START The input
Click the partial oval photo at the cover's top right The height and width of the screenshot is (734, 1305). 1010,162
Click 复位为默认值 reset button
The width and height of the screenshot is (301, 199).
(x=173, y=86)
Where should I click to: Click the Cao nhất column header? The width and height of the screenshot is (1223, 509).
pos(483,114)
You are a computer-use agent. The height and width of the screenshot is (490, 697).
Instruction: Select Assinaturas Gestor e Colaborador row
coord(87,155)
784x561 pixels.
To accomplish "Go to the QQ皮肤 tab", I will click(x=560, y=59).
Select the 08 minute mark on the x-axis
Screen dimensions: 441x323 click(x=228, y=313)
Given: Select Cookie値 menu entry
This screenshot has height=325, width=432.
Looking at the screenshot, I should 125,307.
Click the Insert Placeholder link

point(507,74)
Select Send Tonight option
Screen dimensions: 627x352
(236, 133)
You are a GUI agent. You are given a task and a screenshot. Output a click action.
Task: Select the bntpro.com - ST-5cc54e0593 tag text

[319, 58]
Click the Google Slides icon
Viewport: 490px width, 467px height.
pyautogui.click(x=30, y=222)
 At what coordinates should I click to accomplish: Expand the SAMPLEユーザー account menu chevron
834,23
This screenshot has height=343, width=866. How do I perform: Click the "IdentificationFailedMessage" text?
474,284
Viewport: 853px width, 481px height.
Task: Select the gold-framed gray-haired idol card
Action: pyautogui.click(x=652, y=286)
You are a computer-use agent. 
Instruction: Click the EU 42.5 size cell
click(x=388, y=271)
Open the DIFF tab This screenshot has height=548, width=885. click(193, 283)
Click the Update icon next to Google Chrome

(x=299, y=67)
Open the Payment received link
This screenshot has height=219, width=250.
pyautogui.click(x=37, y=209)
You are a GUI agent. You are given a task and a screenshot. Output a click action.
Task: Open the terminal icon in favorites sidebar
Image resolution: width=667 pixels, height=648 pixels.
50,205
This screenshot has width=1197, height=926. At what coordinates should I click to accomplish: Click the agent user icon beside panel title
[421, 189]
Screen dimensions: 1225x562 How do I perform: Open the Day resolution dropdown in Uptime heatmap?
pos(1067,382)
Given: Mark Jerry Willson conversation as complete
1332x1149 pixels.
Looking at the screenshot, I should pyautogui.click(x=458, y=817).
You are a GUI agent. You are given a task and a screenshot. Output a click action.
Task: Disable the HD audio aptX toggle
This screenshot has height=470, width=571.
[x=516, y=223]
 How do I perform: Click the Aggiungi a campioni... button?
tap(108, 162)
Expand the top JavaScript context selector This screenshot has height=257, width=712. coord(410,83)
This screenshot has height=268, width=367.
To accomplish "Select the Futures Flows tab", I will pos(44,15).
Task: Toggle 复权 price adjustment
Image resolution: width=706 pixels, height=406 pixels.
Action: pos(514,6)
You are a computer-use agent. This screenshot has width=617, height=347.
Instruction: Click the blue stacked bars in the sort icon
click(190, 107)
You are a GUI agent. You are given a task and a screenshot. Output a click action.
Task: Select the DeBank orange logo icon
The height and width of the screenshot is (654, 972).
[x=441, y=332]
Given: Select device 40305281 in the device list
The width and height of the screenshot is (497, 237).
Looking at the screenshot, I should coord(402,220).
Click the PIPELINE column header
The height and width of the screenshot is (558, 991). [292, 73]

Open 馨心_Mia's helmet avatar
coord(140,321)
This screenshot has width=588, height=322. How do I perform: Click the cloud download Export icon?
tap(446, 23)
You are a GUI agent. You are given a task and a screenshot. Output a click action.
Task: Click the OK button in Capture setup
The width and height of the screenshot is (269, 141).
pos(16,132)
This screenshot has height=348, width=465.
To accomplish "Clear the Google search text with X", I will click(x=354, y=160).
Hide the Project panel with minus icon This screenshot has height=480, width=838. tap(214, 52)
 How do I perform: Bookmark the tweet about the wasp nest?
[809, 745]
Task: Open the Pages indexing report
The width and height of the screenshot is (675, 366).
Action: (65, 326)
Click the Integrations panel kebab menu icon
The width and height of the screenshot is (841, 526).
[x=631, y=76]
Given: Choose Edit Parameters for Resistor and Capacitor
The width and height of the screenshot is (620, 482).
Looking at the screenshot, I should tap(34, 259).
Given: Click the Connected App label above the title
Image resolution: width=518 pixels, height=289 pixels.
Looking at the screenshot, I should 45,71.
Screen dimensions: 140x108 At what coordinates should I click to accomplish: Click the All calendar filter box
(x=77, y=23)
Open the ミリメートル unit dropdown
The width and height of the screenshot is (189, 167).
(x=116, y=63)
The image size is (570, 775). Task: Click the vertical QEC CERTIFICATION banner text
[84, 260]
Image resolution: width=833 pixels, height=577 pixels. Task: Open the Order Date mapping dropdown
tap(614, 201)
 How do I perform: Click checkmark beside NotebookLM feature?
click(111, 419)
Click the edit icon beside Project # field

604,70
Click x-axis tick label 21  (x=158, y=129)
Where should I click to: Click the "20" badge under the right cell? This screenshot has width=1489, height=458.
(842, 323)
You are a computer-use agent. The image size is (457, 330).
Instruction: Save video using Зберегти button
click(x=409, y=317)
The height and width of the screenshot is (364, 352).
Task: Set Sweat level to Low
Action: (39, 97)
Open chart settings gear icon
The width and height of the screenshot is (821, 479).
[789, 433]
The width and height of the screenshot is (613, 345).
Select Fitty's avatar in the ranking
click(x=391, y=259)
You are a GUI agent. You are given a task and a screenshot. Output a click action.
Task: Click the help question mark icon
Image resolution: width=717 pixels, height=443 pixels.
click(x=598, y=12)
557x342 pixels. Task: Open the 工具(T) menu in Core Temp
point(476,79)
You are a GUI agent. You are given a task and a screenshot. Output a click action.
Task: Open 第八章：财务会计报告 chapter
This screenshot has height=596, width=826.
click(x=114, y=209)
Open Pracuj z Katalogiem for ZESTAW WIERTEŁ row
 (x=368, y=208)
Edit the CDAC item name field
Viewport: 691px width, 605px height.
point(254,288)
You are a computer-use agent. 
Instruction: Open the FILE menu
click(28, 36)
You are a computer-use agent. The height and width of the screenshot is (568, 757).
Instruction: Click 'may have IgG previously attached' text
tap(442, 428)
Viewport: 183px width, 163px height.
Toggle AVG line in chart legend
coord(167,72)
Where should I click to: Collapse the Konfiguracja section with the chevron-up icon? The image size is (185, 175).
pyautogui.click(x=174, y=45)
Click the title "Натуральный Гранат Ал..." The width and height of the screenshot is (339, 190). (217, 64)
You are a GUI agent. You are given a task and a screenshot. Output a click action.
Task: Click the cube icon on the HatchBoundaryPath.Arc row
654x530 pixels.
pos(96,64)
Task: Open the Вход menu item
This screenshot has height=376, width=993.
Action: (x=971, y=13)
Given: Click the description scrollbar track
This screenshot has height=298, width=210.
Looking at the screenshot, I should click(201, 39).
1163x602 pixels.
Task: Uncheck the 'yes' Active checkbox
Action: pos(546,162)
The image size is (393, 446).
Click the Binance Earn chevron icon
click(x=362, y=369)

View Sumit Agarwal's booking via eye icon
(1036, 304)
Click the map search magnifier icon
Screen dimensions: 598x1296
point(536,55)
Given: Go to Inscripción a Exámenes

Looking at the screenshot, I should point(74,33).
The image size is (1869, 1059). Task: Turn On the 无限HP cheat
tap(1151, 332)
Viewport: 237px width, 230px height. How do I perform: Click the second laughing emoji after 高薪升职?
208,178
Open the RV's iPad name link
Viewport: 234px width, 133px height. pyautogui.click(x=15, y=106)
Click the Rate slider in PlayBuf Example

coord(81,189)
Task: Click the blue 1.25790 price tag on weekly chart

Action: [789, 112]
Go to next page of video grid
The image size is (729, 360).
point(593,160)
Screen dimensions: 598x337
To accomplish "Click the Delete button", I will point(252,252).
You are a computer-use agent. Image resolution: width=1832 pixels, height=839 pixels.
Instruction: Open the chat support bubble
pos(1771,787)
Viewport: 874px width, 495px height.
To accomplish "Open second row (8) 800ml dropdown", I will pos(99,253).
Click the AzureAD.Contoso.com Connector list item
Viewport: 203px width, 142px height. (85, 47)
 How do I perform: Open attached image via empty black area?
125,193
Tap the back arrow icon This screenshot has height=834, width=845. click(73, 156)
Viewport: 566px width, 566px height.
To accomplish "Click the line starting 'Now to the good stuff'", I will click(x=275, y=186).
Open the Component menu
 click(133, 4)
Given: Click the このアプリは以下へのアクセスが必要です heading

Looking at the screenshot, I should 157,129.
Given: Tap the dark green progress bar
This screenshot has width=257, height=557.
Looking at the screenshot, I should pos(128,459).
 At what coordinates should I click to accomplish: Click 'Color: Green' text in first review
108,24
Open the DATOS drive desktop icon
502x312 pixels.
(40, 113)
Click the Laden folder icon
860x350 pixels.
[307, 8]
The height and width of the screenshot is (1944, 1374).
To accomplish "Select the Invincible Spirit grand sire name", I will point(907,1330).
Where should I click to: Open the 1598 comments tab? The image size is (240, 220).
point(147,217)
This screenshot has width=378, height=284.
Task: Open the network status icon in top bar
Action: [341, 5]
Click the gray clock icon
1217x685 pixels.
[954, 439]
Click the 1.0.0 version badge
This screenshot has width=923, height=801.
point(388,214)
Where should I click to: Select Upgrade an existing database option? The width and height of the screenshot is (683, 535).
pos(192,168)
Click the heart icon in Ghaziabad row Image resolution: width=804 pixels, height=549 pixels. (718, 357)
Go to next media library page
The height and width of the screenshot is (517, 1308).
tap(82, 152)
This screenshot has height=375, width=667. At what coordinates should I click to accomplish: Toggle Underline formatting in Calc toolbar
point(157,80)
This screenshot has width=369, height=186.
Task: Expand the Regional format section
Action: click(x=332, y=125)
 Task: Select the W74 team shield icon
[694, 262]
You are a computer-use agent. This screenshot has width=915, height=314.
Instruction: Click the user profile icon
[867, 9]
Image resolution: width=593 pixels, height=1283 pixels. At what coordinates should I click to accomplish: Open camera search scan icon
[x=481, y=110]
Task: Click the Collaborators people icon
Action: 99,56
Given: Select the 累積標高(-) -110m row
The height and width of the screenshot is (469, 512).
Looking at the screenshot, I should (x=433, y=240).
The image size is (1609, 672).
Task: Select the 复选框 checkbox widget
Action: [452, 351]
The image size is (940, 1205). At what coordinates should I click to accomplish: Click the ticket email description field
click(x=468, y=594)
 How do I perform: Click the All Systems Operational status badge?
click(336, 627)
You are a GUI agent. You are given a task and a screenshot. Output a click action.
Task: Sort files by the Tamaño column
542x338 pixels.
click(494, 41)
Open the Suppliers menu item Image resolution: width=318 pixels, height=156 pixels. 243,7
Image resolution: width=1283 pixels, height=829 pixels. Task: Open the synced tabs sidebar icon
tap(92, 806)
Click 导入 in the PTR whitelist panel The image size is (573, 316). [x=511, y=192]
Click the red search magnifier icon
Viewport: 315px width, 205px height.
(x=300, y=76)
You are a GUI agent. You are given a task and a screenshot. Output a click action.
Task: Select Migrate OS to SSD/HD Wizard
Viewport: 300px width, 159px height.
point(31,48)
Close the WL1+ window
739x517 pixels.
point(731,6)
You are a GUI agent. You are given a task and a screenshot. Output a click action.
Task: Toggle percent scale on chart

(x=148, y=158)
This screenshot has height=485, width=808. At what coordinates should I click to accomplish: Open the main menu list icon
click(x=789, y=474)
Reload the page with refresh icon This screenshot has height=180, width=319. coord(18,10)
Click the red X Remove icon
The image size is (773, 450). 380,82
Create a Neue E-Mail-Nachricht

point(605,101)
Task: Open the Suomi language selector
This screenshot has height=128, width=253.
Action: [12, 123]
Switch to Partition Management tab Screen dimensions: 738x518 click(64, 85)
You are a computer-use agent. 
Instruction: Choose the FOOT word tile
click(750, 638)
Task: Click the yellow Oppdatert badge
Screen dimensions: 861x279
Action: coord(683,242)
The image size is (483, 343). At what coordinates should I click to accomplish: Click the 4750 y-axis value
END The input
**Exercise prompt:** Copy out every line from the material above in which the word "label" appears.

**Answer box:**
Given: Click the Connected App label above the title
Click x-axis tick label 21  (x=158, y=129)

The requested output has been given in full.